Shows the percentage of four different races in New York County based on ACS 2020 Data. The four races chosen were: “White alone”, “Black alone”, “Asian alone”, and “Hispanic or Latino”.

Data frames, histograms, and ggplots were used.

Steps

The first dataframes created were to show the total estimated and median population for each Race. Following this, the second frames produced were to find the percentages of said races in New York County.

library(tidycensus)
library(tidyverse)
library(sf)
library(viridis)
library(scales)
library(RColorBrewer)

“Black only”

black_pop_nyc_raw <- get_acs(geography = "tract",
                               variables = c(black = "B02001_003", total_pop = "B02001_001"),
                               state = "NY", 
                               county = "New York County",
                               output = "wide",
                               geometry = T)
black_pop <- black_pop_nyc_raw |>
  mutate(percent_black = blackE/total_popE)

“White only”

white_pop_nyc_raw <- get_acs(geography = "tract",
                                variables = c(white = "B02001_002", total_pop = "B02001_001"),
                                state = "NY", 
                                county = "New York County",
                                output = "wide",
                                geometry = T)
white_pop <- white_pop_nyc_raw |> 
  mutate(percent_white = whiteE/total_popE)

“Asian only”

asian_pop_nyc_raw <- get_acs(geography = "tract",
                             variables = c(asian = "B02001_005", total_pop = "B02001_001"),
                             state = "NY", 
                             county = "New York County",
                             output = "wide",
                             geometry = T)
asian_pop <- asian_pop_nyc_raw |> 
  mutate(percent_asian = asianE/total_popE)

“Hispanic or Latino”

hispanic_nyc_raw <- get_acs(geography = "tract",
                             variables = c(hispanic = "B03002_012", total_pop = "B02001_001"),
                             state = "NY", 
                             county = "New York County",
                             output = "wide",
                             geometry = T)
hispanic_pop <- hispanic_nyc_raw |> 
  mutate(percent_hispanic = hispanicE/total_popE)

Steps (cont.)

After this, we make remove the N/A’s from the data then make a map for each race to compare the data found in the data frames.
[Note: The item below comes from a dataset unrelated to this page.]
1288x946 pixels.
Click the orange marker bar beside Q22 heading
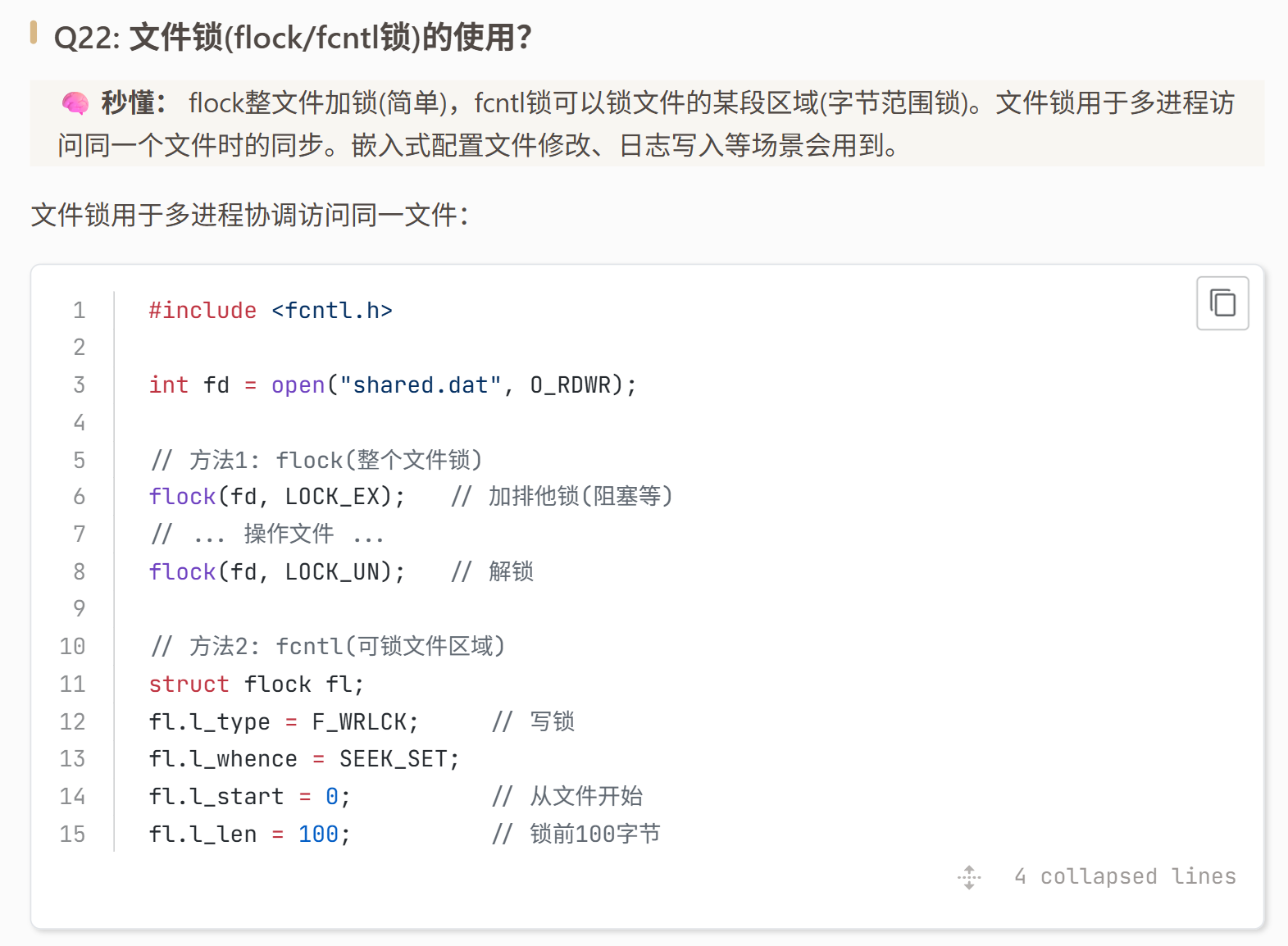click(x=34, y=32)
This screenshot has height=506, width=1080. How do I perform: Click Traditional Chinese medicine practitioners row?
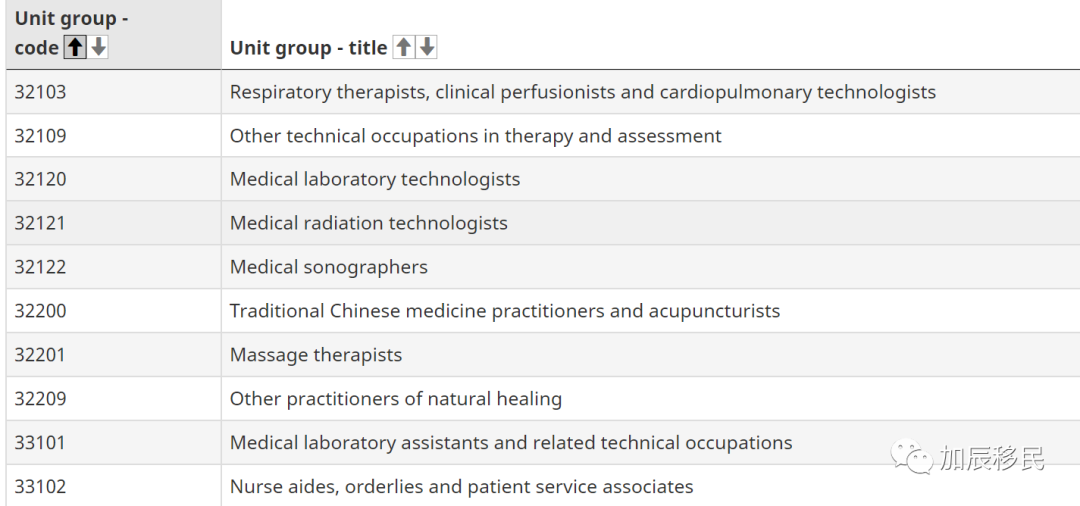click(x=504, y=311)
black_pop <- black_pop_nyc_raw |>
  mutate(percent_black = blackE/total_popE, 
  ct_black = ifelse(is.nan(percent_black), NA, percent_black))

ggplot(data = black_pop,
       mapping = aes(fill = percent_black)) + 
  geom_sf() +
  theme_void() +
  scale_fill_fermenter(breaks=c(0, .10, .20, .30, .40, .50, .60, .70, .80, .90),
                       palette = "Blues",
                       direction = 1,
                       na.value = "#fafafa",
                       name= "Percentage of Black Race (%)",
                       labels = percent_format(accuracy = 1L)) +
  labs(title = "Black Percentage of Population in New York County",
       caption = "Source: American Community Survey, 2020")

white_pop <- white_pop_nyc_raw |>
  mutate(percent_white = whiteE/total_popE, 
         ct_white = ifelse(is.nan(percent_white), NA, percent_white))

ggplot(data = white_pop,
       mapping = aes(fill = percent_white)) + 
  geom_sf() +
  theme_void() +
  scale_fill_fermenter(breaks=c(0, .10, .20, .30, .40, .50, .60, .70, .80, .90),
                       palette = "BuPu",
                       direction = 1,
                       na.value = "#fafafa",
                       name= "Percentage of White Race (%)",
                       labels = percent_format(accuracy = 1L)) +
  labs(title = "White Percentage of Population in New York County",
       caption = "Source: American Community Survey, 2020")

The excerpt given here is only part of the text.